→ **Passage to read**:
☆ ☆ ☆
The prospect of reconciliation was too much for Hutu hard-liners, and the plotting began. Well-connected residents of Kigali knew something awful was coming and began sending their children out of the country. What looked at first like a spontaneous eruption of ancient ethnic hate appears now to have been carefully planned. Though no one has been allowed in to investigate, U.N. officials suspect the hard-line presidential guard as being behind the assassination.
If the Rwanda catastrophe was more than a simple tribal meltdown, it also showed signs of being the kind of conflict that scholars warn will haunt the world for decades to come. These wars are not started by statesmen or fought by armies or ended by treaties. The tribal skirmishes recall the wars of the Middle Ages, when religion and politics and economics and social conflicts all messily intertwined.
Missing too is the hygienic, high-tech, buttons-and-bombs warfare that developed countries have spent the past 40 years refining. The chosen weapons are often far more crude. In Rwanda, says the U.N.'s Bellamy, "it is man to man, flesh against flesh. It is a human hunt; one man butchering another with his own hands." Distinctions between soldiers and civilians become harder to make and less respected. There are no rules of engagement and no one reliable with whom to negotiate. The Hutu army chief of staff guaranteed safe passage to U.N. soldiers evacuating wounded Tutsi civilians. But soldiers along the road stopped the convoy, ordered people out and set upon them with machetes. "They said they didn't take orders from the army chief of staff," said U.N. spokesman Abdul Kabia.
Absent any discipline, warfare becomes an extension of crime by other means. The modern military model is the neighborhood gang, brothers and cousins, roaming, rule breaking, terrorizing. "Youth has no future in Rwanda," observes Jean-Claude Willame, professor of African politics at Belgium's Catholic University of Louvain. "To a certain extent, they don't give a damn about those Hutu and Tutsi things. They're paid."
☆ ☆ ☆
→ **The problem**:
Continue the passage on the violence in Rwanda, starting after its final sentence.
☆ ☆ ☆
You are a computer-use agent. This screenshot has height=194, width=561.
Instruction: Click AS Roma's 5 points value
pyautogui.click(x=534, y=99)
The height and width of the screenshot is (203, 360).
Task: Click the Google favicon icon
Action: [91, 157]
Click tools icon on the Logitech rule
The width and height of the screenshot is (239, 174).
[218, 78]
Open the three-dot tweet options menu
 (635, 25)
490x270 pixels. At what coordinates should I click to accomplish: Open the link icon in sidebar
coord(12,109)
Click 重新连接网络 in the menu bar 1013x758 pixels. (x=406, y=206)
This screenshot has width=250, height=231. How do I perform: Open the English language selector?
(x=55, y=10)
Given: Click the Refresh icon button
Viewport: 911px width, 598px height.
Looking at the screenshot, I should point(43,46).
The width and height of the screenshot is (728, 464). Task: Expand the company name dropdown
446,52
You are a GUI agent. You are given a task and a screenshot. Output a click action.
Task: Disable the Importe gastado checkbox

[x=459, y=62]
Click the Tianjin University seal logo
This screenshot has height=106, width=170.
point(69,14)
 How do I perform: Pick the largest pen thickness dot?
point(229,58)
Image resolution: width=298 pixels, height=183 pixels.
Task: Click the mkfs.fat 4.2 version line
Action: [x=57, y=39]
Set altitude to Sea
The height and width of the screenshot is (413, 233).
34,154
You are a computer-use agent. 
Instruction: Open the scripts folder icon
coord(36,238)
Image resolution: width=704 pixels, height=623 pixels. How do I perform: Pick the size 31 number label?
☆ ☆ ☆
→ **Exercise output**:
From Iraq to the former Soviet empire to the Balkans, the authoritarian state exists as a piece of machinery, man-made, breakable, the borders etched by diplomats ignorant of or indifferent to ancient claims and tribal hate. Kurds fight for their freedom from Iraq and Turkey; Tamils battle Sinhalese in Sri Lanka; Armenians fight Azerbaijanis in Nagorno-Karabakh; Albanian Muslims and Serbs circle each other in Kosovo. Last week Yemen was the latest country to break apart, as those in the south accused the northerners of attempting to further impoverish them. The struggles can be ancient and visceral, religious and racial, the oppressed against the oppressors. Where the valves of democracy allow for ethnic pressures to escape, differences are settled by discussion; in the embattled outposts of the new world order, it is the tribes that rule, and the nature of war and peace in the next century may be largely determined by their ambitions.
Rwanda serves as a modern laboratory for anyone trying to figure out which factors will matter and which will not in the pursuit of peace and security. It is a crucible full of explosives that nations watching from a comfortable distance have no idea how to handle. War itself is redefined when it is waged within countries rather than between them; when the environment -- soil, water, scarce natural resources -- become the spoils that cause neighbors to kill neighbors; when economic development fails to guarantee stability; and above all when ethnic enemies use the outbreak of fighting to settle scores that can stretch back for centuries.